Like Donald Trump, Vladimir Putin enjoys advertising to the world what actions he might take, as he openly did, for instance, in his runup to invading Ukraine. And of late, his higher mobilization has been that of dispersing his mouthpieces to assure the world that he's dead serious about nuking his neighbor.
One prominent public intellectual and U.S. analyst of Russian affairs is The Atlantic's Tom Nichols, a former Naval War College professor. He asks, "How worried should we be?" But his answer is offered beforehand. It's embedded in his column's title, "Russia's Nuclear Threats Are All Putin Has Left" — implicit emphasis on threats. Writes Nichols:
"I still believe that Russian use of a nuclear weapon is unlikely. This is only an informed guess, because my expertise on Russia does not extend to the interior of Putin’s skull. But Putin has almost certainly contemplated the high probability that using a nuclear weapon could bring about the end of his rule faster than any of the bungled decisions he’s already made. This is not because global nuclear war would break out — although any use of a nuclear weapon runs that risk — but because a nuclear attack on Ukraine could provoke a collapse of the Russian regime itself."
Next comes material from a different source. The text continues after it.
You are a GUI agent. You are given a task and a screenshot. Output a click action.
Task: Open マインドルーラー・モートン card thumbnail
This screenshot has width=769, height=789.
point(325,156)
Nichols' argument is one of peculiar logic. Going further, I'd say it's downright farcical. He merely circles back on his initial contention in a kind of tautology: to wit, Putin won't use nukes because that would end his rule because using nukes would end the Russian regime. But as Louis XIV was the French regime, Putin is the Russian regime. Thus Nichols' premise is – voila! — his following conclusion.
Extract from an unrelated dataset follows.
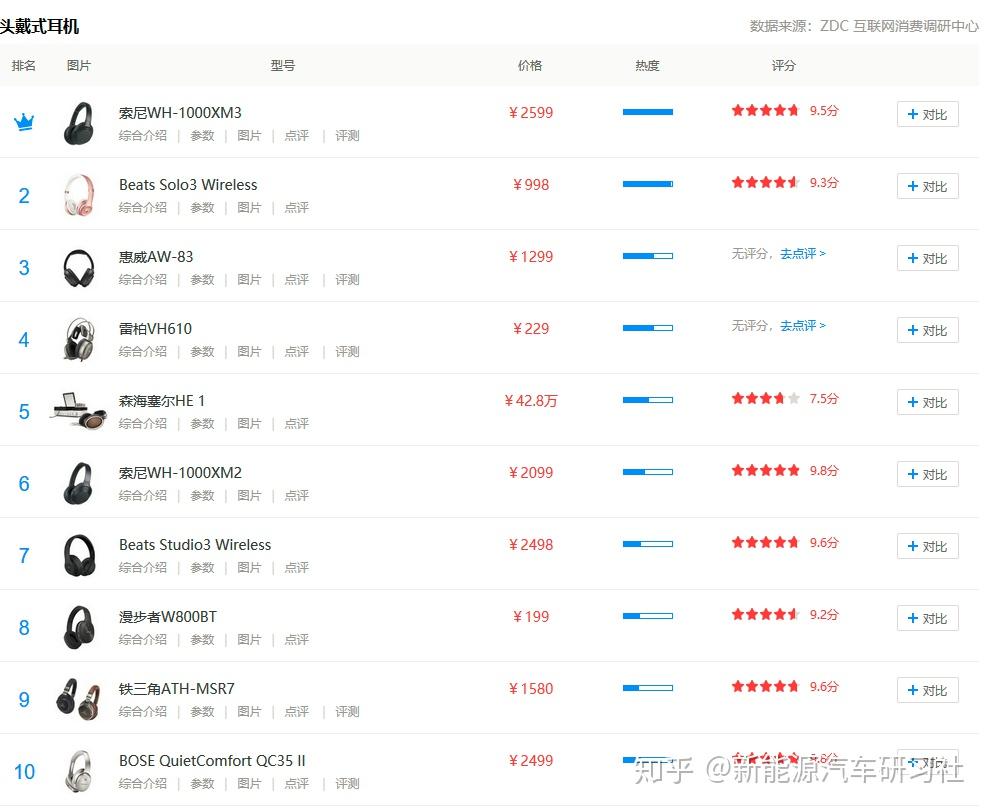Click the star rating of 森海塞尔HE 1
989x810 pixels.
click(x=765, y=398)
Much of the rest of his column is somewhat insufferable. He reminds us that he has advised against direct Western military action in Ukraine, citing his March 2022 Atlantic column — insufferably titled "Stay Calm, America" — in which he casts superior wisdom upon the weak-minded neurotic sort. "In recent days, I’ve heard various proposals for Western intervention, including support for a no-fly zone over Ukraine from former NATO Supreme Allied Commander General Philip Breedlove and the Russian dissident Garry Kasparov, among others."
Nichols now finds he must re-explain things to feeble-headed NATO commanders and war-gaming geniuses. "But emotions should never dictate policy," he writes as he facepalms before the preceding, excitable types. Nichols is mansplaining to men; he's lecturing such tremendously rational minds as Breedlove's and magnificently logical minds such as Kasparov's.
Nichols also asserts that "the entire world would coalesce against Putin, including China," if he were to use a nuclear weapon on Ukraine. This, if nothing else, will prevent Putin from doing so, says Nichols. But if anything else, given President Xi's recent cold-shouldering, Putin would be more inclined to use nukes, just to show Xi and the world that he is still his own man.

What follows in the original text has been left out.